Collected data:
+-------+

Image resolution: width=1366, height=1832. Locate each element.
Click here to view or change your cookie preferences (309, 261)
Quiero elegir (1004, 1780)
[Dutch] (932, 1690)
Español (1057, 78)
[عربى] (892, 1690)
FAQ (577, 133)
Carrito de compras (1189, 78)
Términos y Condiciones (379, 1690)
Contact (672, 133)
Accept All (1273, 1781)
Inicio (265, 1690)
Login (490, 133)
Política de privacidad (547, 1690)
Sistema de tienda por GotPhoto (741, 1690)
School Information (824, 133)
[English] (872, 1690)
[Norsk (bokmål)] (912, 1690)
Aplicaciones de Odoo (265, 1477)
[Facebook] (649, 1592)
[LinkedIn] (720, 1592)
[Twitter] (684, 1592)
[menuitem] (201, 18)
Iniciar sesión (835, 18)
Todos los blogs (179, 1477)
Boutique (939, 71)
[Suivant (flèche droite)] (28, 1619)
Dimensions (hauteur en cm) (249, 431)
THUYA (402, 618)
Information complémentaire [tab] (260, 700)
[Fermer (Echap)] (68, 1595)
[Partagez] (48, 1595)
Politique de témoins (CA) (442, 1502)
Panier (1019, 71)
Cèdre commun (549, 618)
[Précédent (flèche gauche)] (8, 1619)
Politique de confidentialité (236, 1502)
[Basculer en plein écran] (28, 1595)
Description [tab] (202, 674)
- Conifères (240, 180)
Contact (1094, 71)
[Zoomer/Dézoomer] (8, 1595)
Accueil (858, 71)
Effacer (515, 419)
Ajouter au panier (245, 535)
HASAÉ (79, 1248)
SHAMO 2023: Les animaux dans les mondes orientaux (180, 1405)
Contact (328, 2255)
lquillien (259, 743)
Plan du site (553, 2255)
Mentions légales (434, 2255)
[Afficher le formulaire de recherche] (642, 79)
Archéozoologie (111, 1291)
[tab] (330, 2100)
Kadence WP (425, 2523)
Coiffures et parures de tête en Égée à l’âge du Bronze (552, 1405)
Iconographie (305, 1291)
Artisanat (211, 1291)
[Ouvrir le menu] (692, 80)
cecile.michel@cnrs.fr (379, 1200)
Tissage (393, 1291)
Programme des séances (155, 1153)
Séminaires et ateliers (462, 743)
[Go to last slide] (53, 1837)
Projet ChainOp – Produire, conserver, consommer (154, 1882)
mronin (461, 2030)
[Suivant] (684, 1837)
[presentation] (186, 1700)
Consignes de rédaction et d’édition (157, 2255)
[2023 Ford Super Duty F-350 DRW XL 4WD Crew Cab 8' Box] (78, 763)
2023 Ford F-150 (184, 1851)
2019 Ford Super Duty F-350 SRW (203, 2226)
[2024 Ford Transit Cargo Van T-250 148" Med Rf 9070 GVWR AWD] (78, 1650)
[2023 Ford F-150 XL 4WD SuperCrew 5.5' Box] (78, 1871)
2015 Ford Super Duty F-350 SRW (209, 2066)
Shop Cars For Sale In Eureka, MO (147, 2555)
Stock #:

+-------+

* Instructions to follow
Restate exactly, and only, every line from the one that contains "[tab] (330, 2100)" through the last line of the records.

* Answer to the exercise
[tab] (330, 2100)
Kadence WP (425, 2523)
Coiffures et parures de tête en Égée à l’âge du Bronze (552, 1405)
Iconographie (305, 1291)
Artisanat (211, 1291)
[Ouvrir le menu] (692, 80)
cecile.michel@cnrs.fr (379, 1200)
Tissage (393, 1291)
Programme des séances (155, 1153)
Séminaires et ateliers (462, 743)
[Go to last slide] (53, 1837)
Projet ChainOp – Produire, conserver, consommer (154, 1882)
mronin (461, 2030)
[Suivant] (684, 1837)
[presentation] (186, 1700)
Consignes de rédaction et d’édition (157, 2255)
[2023 Ford Super Duty F-350 DRW XL 4WD Crew Cab 8' Box] (78, 763)
2023 Ford F-150 (184, 1851)
2019 Ford Super Duty F-350 SRW (203, 2226)
[2024 Ford Transit Cargo Van T-250 148" Med Rf 9070 GVWR AWD] (78, 1650)
[2023 Ford F-150 XL 4WD SuperCrew 5.5' Box] (78, 1871)
2015 Ford Super Duty F-350 SRW (209, 2066)
Shop Cars For Sale In Eureka, MO (147, 2555)
Stock #:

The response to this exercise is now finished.